DIRECTIONS FOR THIS TASK → Make an exact copy of the entries below, with all images left out.

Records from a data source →
################
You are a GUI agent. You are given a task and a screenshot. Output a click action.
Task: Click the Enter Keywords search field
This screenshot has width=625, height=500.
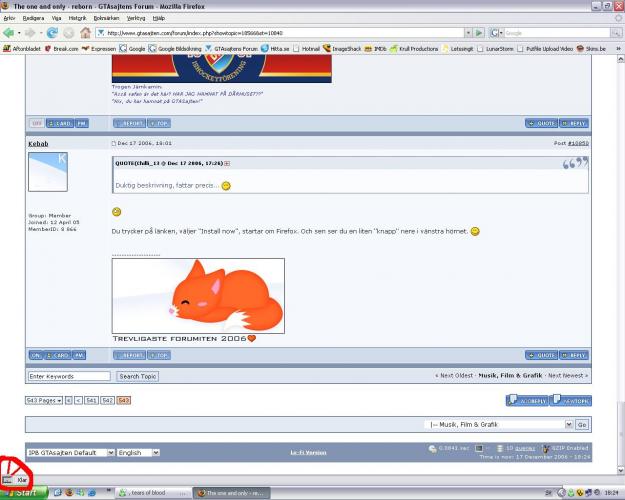pos(68,376)
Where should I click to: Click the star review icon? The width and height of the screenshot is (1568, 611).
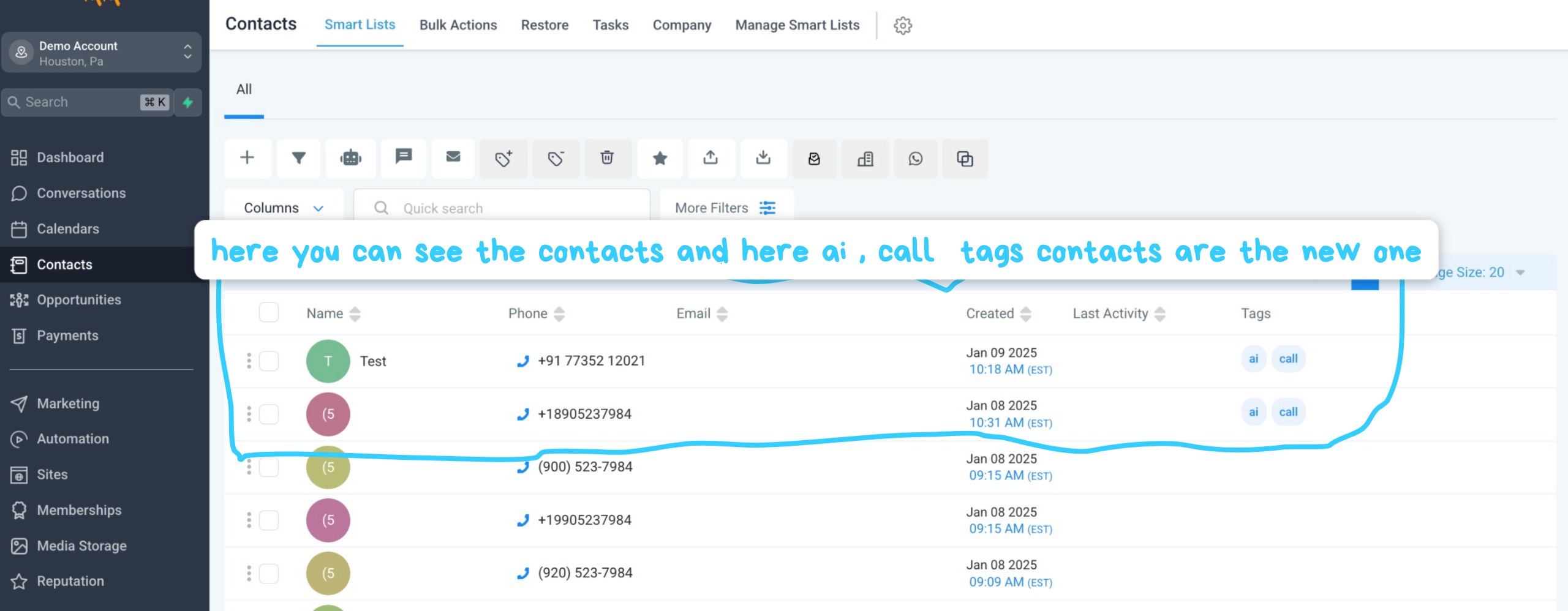tap(660, 159)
################
OUTPUT FOR THIS EXERCISE →
You are a GUI agent. You are given a task and a screenshot. Output a click action.
Task: Click the Enter Keywords search field
This screenshot has width=625, height=500.
pos(68,376)
Where should I click to: Click the star review icon? The width and height of the screenshot is (1568, 611).
tap(660, 159)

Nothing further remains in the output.